What is expected: An exact reprint of all the records is the expected answer.

Recorded data:
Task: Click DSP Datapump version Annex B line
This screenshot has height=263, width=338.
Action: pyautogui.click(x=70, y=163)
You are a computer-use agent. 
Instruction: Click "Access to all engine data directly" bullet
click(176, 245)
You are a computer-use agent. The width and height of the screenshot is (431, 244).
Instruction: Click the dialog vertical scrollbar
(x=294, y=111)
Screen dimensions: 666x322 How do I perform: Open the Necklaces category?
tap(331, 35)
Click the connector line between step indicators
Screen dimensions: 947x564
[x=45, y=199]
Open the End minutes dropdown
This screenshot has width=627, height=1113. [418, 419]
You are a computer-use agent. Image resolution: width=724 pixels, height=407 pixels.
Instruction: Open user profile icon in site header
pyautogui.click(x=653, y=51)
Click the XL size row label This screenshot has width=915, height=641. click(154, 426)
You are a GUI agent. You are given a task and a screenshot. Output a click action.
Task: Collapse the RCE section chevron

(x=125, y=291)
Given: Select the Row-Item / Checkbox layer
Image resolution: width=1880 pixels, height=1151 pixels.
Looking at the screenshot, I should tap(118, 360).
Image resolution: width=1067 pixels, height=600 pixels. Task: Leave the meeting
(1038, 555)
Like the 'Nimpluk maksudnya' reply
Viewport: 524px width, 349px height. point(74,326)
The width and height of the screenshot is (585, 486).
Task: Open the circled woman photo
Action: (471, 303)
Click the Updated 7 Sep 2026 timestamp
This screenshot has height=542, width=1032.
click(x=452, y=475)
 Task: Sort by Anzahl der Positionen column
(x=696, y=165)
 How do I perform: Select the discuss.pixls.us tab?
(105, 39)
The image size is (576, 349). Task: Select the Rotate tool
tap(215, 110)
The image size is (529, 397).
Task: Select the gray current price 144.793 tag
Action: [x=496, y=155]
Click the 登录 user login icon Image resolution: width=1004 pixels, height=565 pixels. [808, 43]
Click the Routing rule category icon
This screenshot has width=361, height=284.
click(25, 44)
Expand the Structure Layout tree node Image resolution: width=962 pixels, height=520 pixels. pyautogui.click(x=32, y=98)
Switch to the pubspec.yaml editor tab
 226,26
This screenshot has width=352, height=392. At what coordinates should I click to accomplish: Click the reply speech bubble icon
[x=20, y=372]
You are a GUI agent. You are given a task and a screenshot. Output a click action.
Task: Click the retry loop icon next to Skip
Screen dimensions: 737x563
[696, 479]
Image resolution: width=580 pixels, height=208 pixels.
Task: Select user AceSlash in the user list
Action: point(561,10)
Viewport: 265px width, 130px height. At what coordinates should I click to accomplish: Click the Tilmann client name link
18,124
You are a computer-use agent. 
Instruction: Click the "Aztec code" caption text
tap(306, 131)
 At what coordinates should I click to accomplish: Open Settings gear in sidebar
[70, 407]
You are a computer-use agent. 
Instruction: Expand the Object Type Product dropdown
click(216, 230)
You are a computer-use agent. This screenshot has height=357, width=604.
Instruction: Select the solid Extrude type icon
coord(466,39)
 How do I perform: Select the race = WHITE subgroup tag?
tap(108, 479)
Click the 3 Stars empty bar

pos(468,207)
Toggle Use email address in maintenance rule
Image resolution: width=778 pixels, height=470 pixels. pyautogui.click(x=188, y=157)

Task solution:
Task: Click DSP Datapump version Annex B line
This screenshot has height=263, width=338.
Action: pyautogui.click(x=70, y=163)
You are a computer-use agent. 
Instruction: Click "Access to all engine data directly" bullet
click(176, 245)
You are a computer-use agent. The width and height of the screenshot is (431, 244).
Instruction: Click the dialog vertical scrollbar
(x=294, y=111)
Screen dimensions: 666x322 How do I perform: Open the Necklaces category?
tap(331, 35)
Click the connector line between step indicators
Screen dimensions: 947x564
[x=45, y=199]
Open the End minutes dropdown
This screenshot has width=627, height=1113. [418, 419]
You are a computer-use agent. Image resolution: width=724 pixels, height=407 pixels.
Instruction: Open user profile icon in site header
pyautogui.click(x=653, y=51)
Click the XL size row label This screenshot has width=915, height=641. click(154, 426)
You are a GUI agent. You are given a task and a screenshot. Output a click action.
Task: Collapse the RCE section chevron

(x=125, y=291)
Given: Select the Row-Item / Checkbox layer
Image resolution: width=1880 pixels, height=1151 pixels.
Looking at the screenshot, I should tap(118, 360).
Image resolution: width=1067 pixels, height=600 pixels. Task: Leave the meeting
(1038, 555)
Like the 'Nimpluk maksudnya' reply
Viewport: 524px width, 349px height. point(74,326)
The width and height of the screenshot is (585, 486).
Task: Open the circled woman photo
Action: (471, 303)
Click the Updated 7 Sep 2026 timestamp
This screenshot has height=542, width=1032.
click(x=452, y=475)
 Task: Sort by Anzahl der Positionen column
(x=696, y=165)
 How do I perform: Select the discuss.pixls.us tab?
(105, 39)
The image size is (576, 349). Task: Select the Rotate tool
tap(215, 110)
The image size is (529, 397).
Task: Select the gray current price 144.793 tag
Action: [x=496, y=155]
Click the 登录 user login icon Image resolution: width=1004 pixels, height=565 pixels. [808, 43]
Click the Routing rule category icon
This screenshot has width=361, height=284.
click(25, 44)
Expand the Structure Layout tree node Image resolution: width=962 pixels, height=520 pixels. pyautogui.click(x=32, y=98)
Switch to the pubspec.yaml editor tab
 226,26
This screenshot has width=352, height=392. At what coordinates should I click to accomplish: Click the reply speech bubble icon
[x=20, y=372]
You are a GUI agent. You are given a task and a screenshot. Output a click action.
Task: Click the retry loop icon next to Skip
Screen dimensions: 737x563
[696, 479]
Image resolution: width=580 pixels, height=208 pixels.
Task: Select user AceSlash in the user list
Action: point(561,10)
Viewport: 265px width, 130px height. At what coordinates should I click to accomplish: Click the Tilmann client name link
18,124
You are a computer-use agent. 
Instruction: Click the "Aztec code" caption text
tap(306, 131)
 At what coordinates should I click to accomplish: Open Settings gear in sidebar
[70, 407]
You are a computer-use agent. 
Instruction: Expand the Object Type Product dropdown
click(216, 230)
You are a computer-use agent. This screenshot has height=357, width=604.
Instruction: Select the solid Extrude type icon
coord(466,39)
 How do I perform: Select the race = WHITE subgroup tag?
tap(108, 479)
Click the 3 Stars empty bar

pos(468,207)
Toggle Use email address in maintenance rule
Image resolution: width=778 pixels, height=470 pixels. pyautogui.click(x=188, y=157)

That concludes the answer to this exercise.